Old Man Winter aged to be ancient this winter through much of North America. Ohio produce growers continued to feel the wrath going into mid-April.
On April 15, three large growers around Willard, OH, told very similar tales.
Ben Wiers, a family owner at Wiers Farm Inc., indicated, “We had three inches of snow last night. We have planted nothing. We need a few warm days to dry off the fields. It will be next week before the fields are ready to plant.”
Bruce Buurma, a family owner of Buurma Farms Inc., said, “Normally, the first planting would be in the ground.” Assuming the weather would become more typical, Buurma planned to soon start transplanting early vegetables from greenhouses into the ground.
Buurma and his neighbors expect a slight delay because of the late start. Buurma expects to be seven to 10 days later than normal.
On April 22 the 10-day forecast for Willard showed coming rain but no lows below freezing.
Wiers said if the weather and soil return to normal in the third week of April “we will only be a few days” off schedule.
Planting season for will be “a week or so late” but Wiers isn’t too concerned. “I look forward to the weather breaking but this is not a real bad situation.
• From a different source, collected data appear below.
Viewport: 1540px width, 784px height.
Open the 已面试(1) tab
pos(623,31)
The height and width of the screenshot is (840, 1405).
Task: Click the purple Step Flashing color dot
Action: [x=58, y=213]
If this was two weeks from now, I’d be more worried.”
Kirk Holthouse, sales manager of Holthouse Farms of Ohio Inc., said, “We are like everyone else. We are looking at a later start.” Holthouse noted, “We are used to this” bad weather in April. Holthouse would plant its greenhouse transplants “when the ground is ready. We have got to get the ground temperatures up. If it’s warm in late April and May, we will make up ground quick” on the production schedule.
Buurma said one year April 1 planting was followed by a weather delay gap. The same crop was planted April 20. The second planting was ready for harvest before the first because the plants were so much stronger. Thus, “We’re not hitting any panic buttons yet.”